START EXERCISE INPUTS

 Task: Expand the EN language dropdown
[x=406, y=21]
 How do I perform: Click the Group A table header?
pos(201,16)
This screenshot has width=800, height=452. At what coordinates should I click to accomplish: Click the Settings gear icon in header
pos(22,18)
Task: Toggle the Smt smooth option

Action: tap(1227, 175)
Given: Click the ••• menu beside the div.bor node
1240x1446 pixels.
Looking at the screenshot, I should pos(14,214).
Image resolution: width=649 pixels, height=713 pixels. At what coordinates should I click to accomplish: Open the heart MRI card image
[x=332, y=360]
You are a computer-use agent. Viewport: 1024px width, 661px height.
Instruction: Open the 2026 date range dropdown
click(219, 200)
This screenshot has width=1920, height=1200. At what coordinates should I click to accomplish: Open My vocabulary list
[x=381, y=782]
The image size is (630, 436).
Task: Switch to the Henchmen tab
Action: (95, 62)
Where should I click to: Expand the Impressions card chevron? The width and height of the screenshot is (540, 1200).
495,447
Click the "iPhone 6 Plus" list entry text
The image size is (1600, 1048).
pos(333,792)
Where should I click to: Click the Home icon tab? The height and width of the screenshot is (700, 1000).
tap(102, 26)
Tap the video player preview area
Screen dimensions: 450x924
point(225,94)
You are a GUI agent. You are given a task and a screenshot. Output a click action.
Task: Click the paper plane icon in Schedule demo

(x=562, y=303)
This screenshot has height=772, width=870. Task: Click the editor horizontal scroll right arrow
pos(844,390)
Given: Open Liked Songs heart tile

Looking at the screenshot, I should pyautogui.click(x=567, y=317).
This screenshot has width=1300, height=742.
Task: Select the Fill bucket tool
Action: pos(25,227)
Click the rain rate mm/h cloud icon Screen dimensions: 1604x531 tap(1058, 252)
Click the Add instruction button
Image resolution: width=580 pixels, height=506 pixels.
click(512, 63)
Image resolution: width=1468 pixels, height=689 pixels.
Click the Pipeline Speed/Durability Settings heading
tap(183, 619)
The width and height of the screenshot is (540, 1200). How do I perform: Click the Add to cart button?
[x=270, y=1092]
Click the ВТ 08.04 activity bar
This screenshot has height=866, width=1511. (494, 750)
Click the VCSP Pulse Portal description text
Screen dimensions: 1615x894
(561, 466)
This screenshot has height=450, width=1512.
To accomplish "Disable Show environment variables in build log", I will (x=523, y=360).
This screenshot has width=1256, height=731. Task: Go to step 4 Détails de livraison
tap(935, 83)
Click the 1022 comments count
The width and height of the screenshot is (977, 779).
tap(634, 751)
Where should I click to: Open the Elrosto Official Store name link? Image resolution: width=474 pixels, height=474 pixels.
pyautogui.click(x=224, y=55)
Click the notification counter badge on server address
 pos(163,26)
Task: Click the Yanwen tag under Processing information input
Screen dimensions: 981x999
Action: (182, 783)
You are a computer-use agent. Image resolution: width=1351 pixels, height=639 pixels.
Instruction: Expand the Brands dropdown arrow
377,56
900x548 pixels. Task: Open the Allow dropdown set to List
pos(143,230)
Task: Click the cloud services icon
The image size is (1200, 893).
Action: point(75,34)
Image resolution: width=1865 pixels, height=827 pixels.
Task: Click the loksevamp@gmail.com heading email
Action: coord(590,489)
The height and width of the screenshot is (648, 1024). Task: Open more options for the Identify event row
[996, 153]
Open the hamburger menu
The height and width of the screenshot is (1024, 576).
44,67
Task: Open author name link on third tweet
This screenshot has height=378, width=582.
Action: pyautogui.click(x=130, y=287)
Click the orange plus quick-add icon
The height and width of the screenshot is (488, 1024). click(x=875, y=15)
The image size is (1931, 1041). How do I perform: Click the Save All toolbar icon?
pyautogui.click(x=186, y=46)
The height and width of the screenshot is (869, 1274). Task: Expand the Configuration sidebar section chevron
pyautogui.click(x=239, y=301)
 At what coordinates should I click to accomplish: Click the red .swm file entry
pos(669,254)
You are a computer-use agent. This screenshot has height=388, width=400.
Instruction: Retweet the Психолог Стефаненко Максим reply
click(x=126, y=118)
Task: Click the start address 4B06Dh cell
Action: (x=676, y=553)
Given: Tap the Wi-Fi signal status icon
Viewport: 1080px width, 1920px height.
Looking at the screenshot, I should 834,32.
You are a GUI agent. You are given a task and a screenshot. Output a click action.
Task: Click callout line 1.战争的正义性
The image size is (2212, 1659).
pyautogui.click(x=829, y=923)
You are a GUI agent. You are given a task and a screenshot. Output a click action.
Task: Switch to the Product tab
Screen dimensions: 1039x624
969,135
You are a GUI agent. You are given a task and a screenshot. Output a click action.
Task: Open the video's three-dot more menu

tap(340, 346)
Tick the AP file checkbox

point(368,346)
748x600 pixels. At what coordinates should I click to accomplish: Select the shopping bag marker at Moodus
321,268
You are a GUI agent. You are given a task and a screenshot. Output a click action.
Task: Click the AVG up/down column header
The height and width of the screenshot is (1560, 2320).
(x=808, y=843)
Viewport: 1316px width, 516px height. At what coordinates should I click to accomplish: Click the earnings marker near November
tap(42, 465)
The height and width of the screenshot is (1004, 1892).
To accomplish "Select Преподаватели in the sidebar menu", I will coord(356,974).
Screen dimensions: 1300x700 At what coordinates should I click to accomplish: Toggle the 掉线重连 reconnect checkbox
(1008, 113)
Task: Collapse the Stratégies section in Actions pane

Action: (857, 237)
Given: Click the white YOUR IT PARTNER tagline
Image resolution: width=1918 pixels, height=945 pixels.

END EXERCISE INPUTS

■ TASK DESCRIPTION:
Give the listing again exactly as it appears.

■ OUTPUT OF THE TASK:
 Task: Expand the EN language dropdown
[x=406, y=21]
 How do I perform: Click the Group A table header?
pos(201,16)
This screenshot has width=800, height=452. At what coordinates should I click to accomplish: Click the Settings gear icon in header
pos(22,18)
Task: Toggle the Smt smooth option

Action: tap(1227, 175)
Given: Click the ••• menu beside the div.bor node
1240x1446 pixels.
Looking at the screenshot, I should pos(14,214).
Image resolution: width=649 pixels, height=713 pixels. At what coordinates should I click to accomplish: Open the heart MRI card image
[x=332, y=360]
You are a computer-use agent. Viewport: 1024px width, 661px height.
Instruction: Open the 2026 date range dropdown
click(219, 200)
This screenshot has width=1920, height=1200. At what coordinates should I click to accomplish: Open My vocabulary list
[x=381, y=782]
The image size is (630, 436).
Task: Switch to the Henchmen tab
Action: (95, 62)
Where should I click to: Expand the Impressions card chevron? The width and height of the screenshot is (540, 1200).
495,447
Click the "iPhone 6 Plus" list entry text
The image size is (1600, 1048).
pos(333,792)
Where should I click to: Click the Home icon tab? The height and width of the screenshot is (700, 1000).
tap(102, 26)
Tap the video player preview area
Screen dimensions: 450x924
point(225,94)
You are a GUI agent. You are given a task and a screenshot. Output a click action.
Task: Click the paper plane icon in Schedule demo

(x=562, y=303)
This screenshot has height=772, width=870. Task: Click the editor horizontal scroll right arrow
pos(844,390)
Given: Open Liked Songs heart tile

Looking at the screenshot, I should pyautogui.click(x=567, y=317).
This screenshot has width=1300, height=742.
Task: Select the Fill bucket tool
Action: pos(25,227)
Click the rain rate mm/h cloud icon Screen dimensions: 1604x531 tap(1058, 252)
Click the Add instruction button
Image resolution: width=580 pixels, height=506 pixels.
click(512, 63)
Image resolution: width=1468 pixels, height=689 pixels.
Click the Pipeline Speed/Durability Settings heading
tap(183, 619)
The width and height of the screenshot is (540, 1200). How do I perform: Click the Add to cart button?
[x=270, y=1092]
Click the ВТ 08.04 activity bar
This screenshot has height=866, width=1511. (494, 750)
Click the VCSP Pulse Portal description text
Screen dimensions: 1615x894
(561, 466)
This screenshot has height=450, width=1512.
To accomplish "Disable Show environment variables in build log", I will (x=523, y=360).
This screenshot has width=1256, height=731. Task: Go to step 4 Détails de livraison
tap(935, 83)
Click the 1022 comments count
The width and height of the screenshot is (977, 779).
tap(634, 751)
Where should I click to: Open the Elrosto Official Store name link? Image resolution: width=474 pixels, height=474 pixels.
pyautogui.click(x=224, y=55)
Click the notification counter badge on server address
 pos(163,26)
Task: Click the Yanwen tag under Processing information input
Screen dimensions: 981x999
Action: (182, 783)
You are a computer-use agent. Image resolution: width=1351 pixels, height=639 pixels.
Instruction: Expand the Brands dropdown arrow
377,56
900x548 pixels. Task: Open the Allow dropdown set to List
pos(143,230)
Task: Click the cloud services icon
The image size is (1200, 893).
Action: point(75,34)
Image resolution: width=1865 pixels, height=827 pixels.
Task: Click the loksevamp@gmail.com heading email
Action: coord(590,489)
The height and width of the screenshot is (648, 1024). Task: Open more options for the Identify event row
[996, 153]
Open the hamburger menu
The height and width of the screenshot is (1024, 576).
44,67
Task: Open author name link on third tweet
This screenshot has height=378, width=582.
Action: pyautogui.click(x=130, y=287)
Click the orange plus quick-add icon
The height and width of the screenshot is (488, 1024). click(x=875, y=15)
The image size is (1931, 1041). How do I perform: Click the Save All toolbar icon?
pyautogui.click(x=186, y=46)
The height and width of the screenshot is (869, 1274). Task: Expand the Configuration sidebar section chevron
pyautogui.click(x=239, y=301)
 At what coordinates should I click to accomplish: Click the red .swm file entry
pos(669,254)
You are a computer-use agent. This screenshot has height=388, width=400.
Instruction: Retweet the Психолог Стефаненко Максим reply
click(x=126, y=118)
Task: Click the start address 4B06Dh cell
Action: (x=676, y=553)
Given: Tap the Wi-Fi signal status icon
Viewport: 1080px width, 1920px height.
Looking at the screenshot, I should 834,32.
You are a GUI agent. You are given a task and a screenshot. Output a click action.
Task: Click callout line 1.战争的正义性
The image size is (2212, 1659).
pyautogui.click(x=829, y=923)
You are a GUI agent. You are given a task and a screenshot. Output a click action.
Task: Switch to the Product tab
Screen dimensions: 1039x624
969,135
You are a GUI agent. You are given a task and a screenshot. Output a click action.
Task: Open the video's three-dot more menu

tap(340, 346)
Tick the AP file checkbox

point(368,346)
748x600 pixels. At what coordinates should I click to accomplish: Select the shopping bag marker at Moodus
321,268
You are a GUI agent. You are given a task and a screenshot. Output a click action.
Task: Click the AVG up/down column header
The height and width of the screenshot is (1560, 2320).
(x=808, y=843)
Viewport: 1316px width, 516px height. At what coordinates should I click to accomplish: Click the earnings marker near November
tap(42, 465)
The height and width of the screenshot is (1004, 1892).
To accomplish "Select Преподаватели in the sidebar menu", I will coord(356,974).
Screen dimensions: 1300x700 At what coordinates should I click to accomplish: Toggle the 掉线重连 reconnect checkbox
(1008, 113)
Task: Collapse the Stratégies section in Actions pane

Action: (857, 237)
Given: Click the white YOUR IT PARTNER tagline
Image resolution: width=1918 pixels, height=945 pixels.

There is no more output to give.